• 2020-12-13
  • Admin

Over 35 researchers and postgraduate students from Jomo Kenyatta University of Agriculture and Technology under the Legume Center of Excellence in Food and Nutrition Security Program (LCEFoNs) and VLIR-UOS funded projects have commenced a week long capacity building training workshop on statistics and Statistical tools data collection and analysis techniques.

The workshop is geared towards promoting inter-disciplinary research collaboration and has attracted researchers from diverse disciplines such as Urban Planning, Urban ecology, genetics, among other Edible insects and Landscape Architecture.

The initiative funded by the Belgium based VLIR-UOS as part of the Information, Communication and Technology (ICT) in the legume support joint project of the LCEFoNs, is expected to enhance the researchers' capacity for data science in the area of ??Computer Science and develop a supportive, transverse set of skills and tools that will help propel its research performance as well as food security. The training will also focus on providing statistical support to other real world domains.

Addressing participants during the official opening of the workshop at AICAD, January 21, 2019, Deputy Vice Chancellor in charge of Academic Affairs, Prof. Robert Kinya, paid tribute to VLIR-UOS funding for not only the statistics and Statistical Workshop tools but also other ongoing projects in the university, which he said, will form the basis of progressive innovative responses to local and global challenges.

Prof Kinya challenged the training participants "to use such opportunities to enhance their research skills emphasizing that it was only through such avenues that the profile of JKUAT as a training, research, innovation and entrepreneurial hub could be enhanced."

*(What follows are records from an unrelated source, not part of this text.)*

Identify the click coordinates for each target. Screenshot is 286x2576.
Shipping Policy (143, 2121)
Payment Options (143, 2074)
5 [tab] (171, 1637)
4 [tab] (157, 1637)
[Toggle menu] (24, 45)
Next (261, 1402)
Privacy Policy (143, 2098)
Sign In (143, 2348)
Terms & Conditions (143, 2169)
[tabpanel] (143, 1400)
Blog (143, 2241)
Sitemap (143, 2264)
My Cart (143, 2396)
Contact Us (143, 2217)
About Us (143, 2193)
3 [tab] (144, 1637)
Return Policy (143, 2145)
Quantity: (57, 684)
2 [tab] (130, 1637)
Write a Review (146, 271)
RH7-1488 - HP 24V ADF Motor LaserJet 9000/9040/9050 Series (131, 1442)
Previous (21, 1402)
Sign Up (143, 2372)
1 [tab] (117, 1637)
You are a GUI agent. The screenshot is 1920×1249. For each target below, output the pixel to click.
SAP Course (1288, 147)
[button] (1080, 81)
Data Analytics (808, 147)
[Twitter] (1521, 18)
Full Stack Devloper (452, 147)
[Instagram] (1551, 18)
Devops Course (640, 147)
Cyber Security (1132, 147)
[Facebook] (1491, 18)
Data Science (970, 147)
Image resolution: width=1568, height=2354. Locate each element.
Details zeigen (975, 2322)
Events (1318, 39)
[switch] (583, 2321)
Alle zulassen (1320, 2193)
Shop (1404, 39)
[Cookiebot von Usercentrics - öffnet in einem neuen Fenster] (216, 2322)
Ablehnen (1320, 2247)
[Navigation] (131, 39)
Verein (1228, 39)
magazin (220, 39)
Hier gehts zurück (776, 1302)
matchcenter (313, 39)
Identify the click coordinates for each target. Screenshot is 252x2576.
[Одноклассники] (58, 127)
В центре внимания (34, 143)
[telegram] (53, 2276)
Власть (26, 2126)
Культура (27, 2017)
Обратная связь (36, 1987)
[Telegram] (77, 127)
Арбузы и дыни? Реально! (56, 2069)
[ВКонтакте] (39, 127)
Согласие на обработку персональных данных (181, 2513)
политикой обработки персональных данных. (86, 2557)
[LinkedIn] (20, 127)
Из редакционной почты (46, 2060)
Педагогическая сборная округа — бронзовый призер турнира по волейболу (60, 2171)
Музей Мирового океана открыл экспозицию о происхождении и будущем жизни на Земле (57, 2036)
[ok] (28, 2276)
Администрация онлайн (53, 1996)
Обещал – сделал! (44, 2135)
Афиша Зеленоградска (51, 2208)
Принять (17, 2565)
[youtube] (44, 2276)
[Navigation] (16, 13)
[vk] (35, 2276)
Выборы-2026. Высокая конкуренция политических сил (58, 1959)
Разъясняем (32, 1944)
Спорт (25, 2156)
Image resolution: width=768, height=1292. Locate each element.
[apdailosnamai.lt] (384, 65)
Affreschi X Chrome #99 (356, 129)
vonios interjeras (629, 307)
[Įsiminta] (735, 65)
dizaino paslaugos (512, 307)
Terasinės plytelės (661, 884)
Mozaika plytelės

According to Prof. Stephen Kimani, the Dean of School of Computing and Information Technology (SCIT), who is also the LCEFoNs’ Project 4 (ICT Support for Legume Research) Team Leader, analytics should be incorporated in the medical and agricultural syllabi to effectively and efficiently analyze food acquisition and consumption data, which is critical in the evaluation of food security statistics.

Prof. Roel Braekers, the workshop facilitator from the University of Hasselt, Belgium, stated that inter-disciplinary research based on statistics and statistical data collection technique was key in unlocking research potential. He also used the occasion to highlight the progress made under another VLIR-UOS funded project which is being undertaken in collaboration with the School of Mathematical Sciences at JKUAT. The workshop closes on January 25, 2019.